Four goals for the redesigned package were identified. Two of the goals, items 3 and 4, were seen as significant for the project:

  1. Convince the recipient to open the package.
  2. Convince the recipient to read and attempt to understand the contents of the mail- out package.
  3. Provide a reasonably clear explanation of what the recipient is being asked to do.
  4. Persuade the recipient to comply with the request.

Research found five problems that affected the form’s ability to provide a reasonably clear explanation of the survey task:

  1. The cover letter is not well connected to the form.
  2. The reference period is not understood.
  3. Respondents do not understand that they will be called each month.
  4. Some respondents complete all months of reporting at once.
  5. The complexity of instructions for reporting multiple payrolls caused non- response.

Nowhere did they address the issue of results being skewed toward a positive response bias because of the new questions. In fact, here is what the BLS concluded about the new form:

We believe that the new form offers improvements in interviewer efficiency and data quality. These benefits include:

  1. Converting to a four page design eliminated a source of mismatched letters and forms.
  2. Improvements in Item Non-response were observed.
  3. Interviewers reported that it was easier to enroll firms with the new form.
  4. Kansas City and Niceville enrollment time results confirmed this observation. Collection times were also faster in Kansas City and Niceville.
  5. Response and Collection rates were similar between test and control samples.
  1. In other words, the BLS was looking to alleviate the burden of responding in order to reduce the cost of collecting the payroll report. Initially BLS interviewers will guide a firm through the process for the first 4 to 6 months to make sure they understand the process and do it correctly. After that they are added to the sample set and expected to continue responding on their own, without prodding  from the BLS to fill out the forms.
  2. While this is a worthy goal, our inquiries to the designer of the new form and the BLS reveal that no one tested to see if this change would result in a response bias. We fear that it might have. Who takes the time to read the four page report and respond (as opposed to the more expensive process of a surveyor leading you through the process every month)? We believe the firms that have good news (i.e., hiring employees) are more likely to respond, hence a positive response bias.
  3. To be fair, the BLS says if there is a positive response bias, it would be corrected years later in the benchmark revisions (when tax and state unemployment data is added to the results to make them more accurate). This is true, but by then the data is considered old news for markets.

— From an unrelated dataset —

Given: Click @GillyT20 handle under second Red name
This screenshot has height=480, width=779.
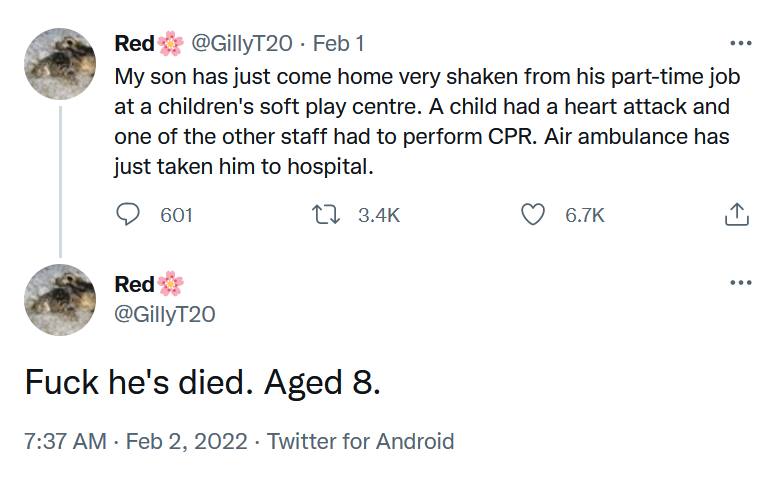Looking at the screenshot, I should tap(165, 314).
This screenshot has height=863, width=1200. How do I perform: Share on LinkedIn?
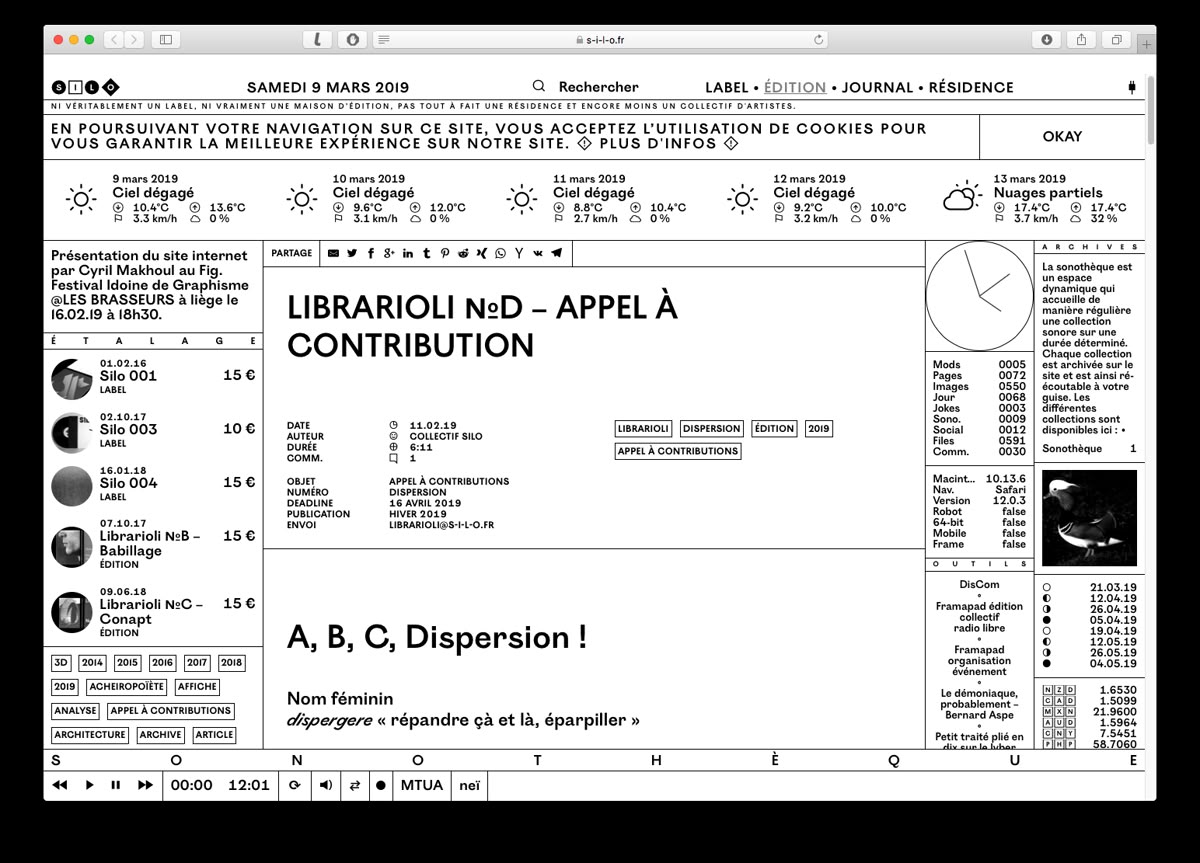click(x=407, y=253)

The Internet Changes Things

CATI = Computer Assisted Telephone interviews
EDI = Direct Electronic File Transmission
Web = via the internet
TDE = Touch-tone data entry
Mail = Traditional Mailing of Forms
Fax = Faxed responses

The chart below, from this 2007 study, shows the response rates for mail (yellow line) is much lower than other “modes” of collection. All the new modes of collection that have been developed and continue to be developed lead to higher response rates.

The advent of online responses has greatly increased the number of respondents in the preliminary release…

… and reduced the revisions to the report.


Does this represent a stabilization in the labor force? Or, has the new multi-mode collection and new 4-page form led to higher positive response rates, better measurements and the appearance of greater stabilization in the payroll report? While more accurate readings would definitely be a plus, are economists misreading higher payroll numbers and the smaller revisions as a positive sign for the economy? Do we have a series break in the data starting in 2012?

The problem is we do not have enough data to test this hypothesis. That said, we suspect the high payroll numbers of late could be due to improvements in data collection rather than actual improvement in the workforce. This would explain why productivity is so low.